Amitabh Srivastava, MD

The cut surface of neurofibroma is pale, homogeneous, waxy, and often myxoid in appearance. Degenerative changes typically seen in schwannomas are seldom present in neurofibroma.

Histologic examination shows the classic hypocellular appearance of spindle and wavy cells with angulated or ovoid nuclei and thin cell processes amid a loose myxoid matrix image.



  • Neurofibroma (NF)


  • von Recklinghausen disease = neurofibromatosis type 1 (NF1)

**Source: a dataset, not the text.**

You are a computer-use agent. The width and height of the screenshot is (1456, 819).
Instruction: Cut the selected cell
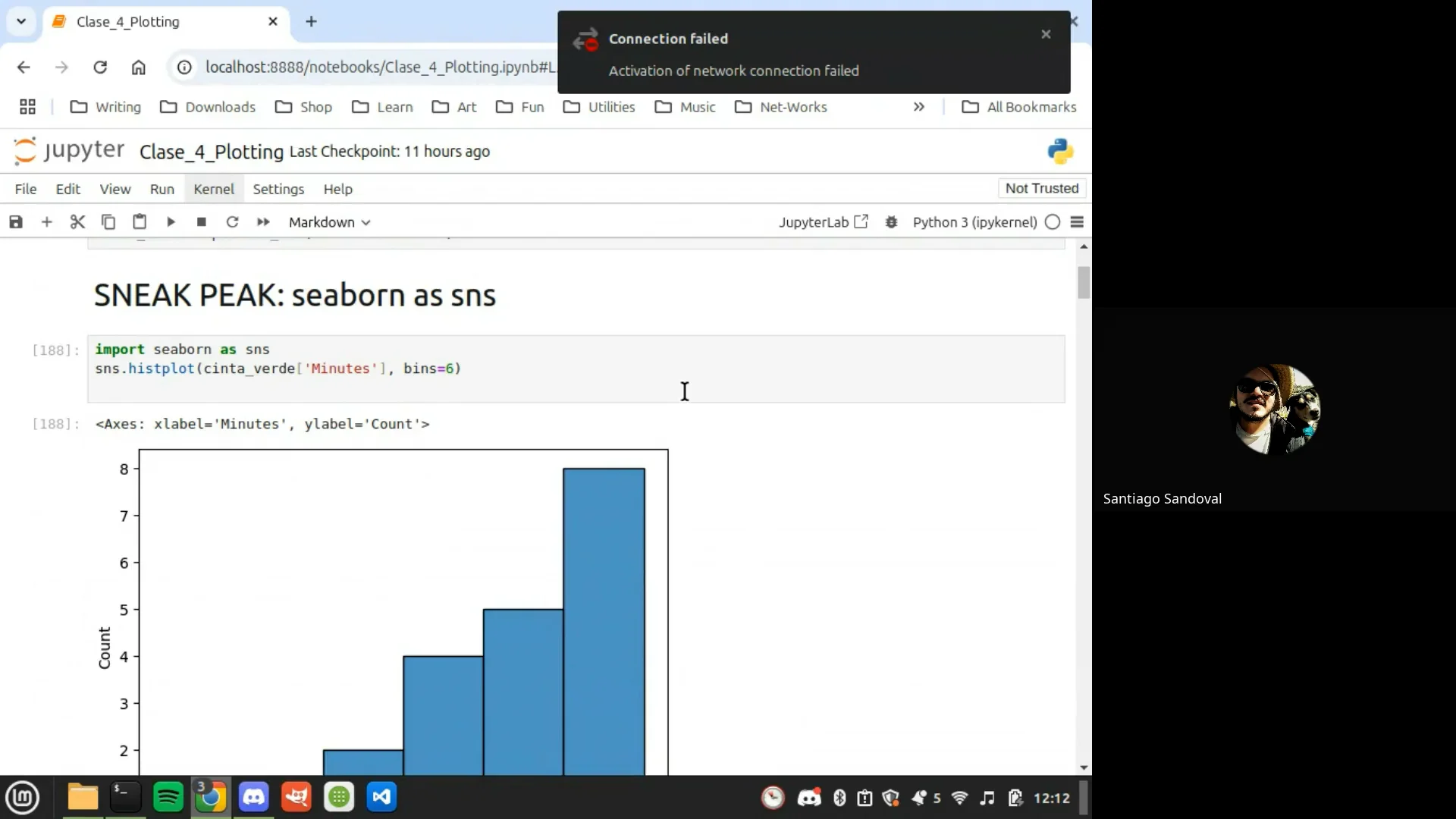(x=77, y=221)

  • Benign peripheral nerve sheath tumor composed of Schwann cells, fibroblasts, perineurial-like cells, and residual nerves in myxoid/collagen matrix



  • Neurofibromas are sporadic in about 90% of cases; others are syndromic in association with NF1

    • NF1 results from germline mutation in NF1 gene on chromosome 17q11.2

      • NF1 gene encodes for neurofibromin protein, which is a GTPase-activating protein

      • Neurofibromin also acts as a tumor suppressor by downregulating the Ras signal transduction pathway

    • Sporadic tumors arise from somatic mutations in NF1

  • Evidence supporting neoplastic nature of NF

    • Sporadic tumors are histologically similar to NF1-associated neurofibromas

    • Tumors are monoclonal on X chromosome inactivation studies

    • Lesional cells carry NF1 gene deletion



  • Incidence

    • Most common tumor of peripheral nerve

    • NF1 incidence: 1 in 2,500-4,000 births

  • Age

    • Solitary, sporadic lesions: In patients 20-30 years old

    • Tumors in setting of NF1 present during puberty

    • Plexiform NF may be congenital

  • Gender

    • Affects both sexes equally


  • Most tumors are solitary and sporadic

  • Superficial cutaneous or localized intraneural NF present as painless, palpable mass

  • Deep intraneural tumors may present with pain or dysesthesia

  • Intraspinal (nerve root) NF may show signs of spinal cord compression

Natural History

  • Slow-growing tumors in most instances

    • Increased rates of growth may be seen in puberty and pregnancy

  • Malignant transformation in NF

    • Rare in sporadic tumors; usually occurs in setting of NF1

    • Very rare in cutaneous NF (0.001%)

    • More common in plexiform NF (2-10%)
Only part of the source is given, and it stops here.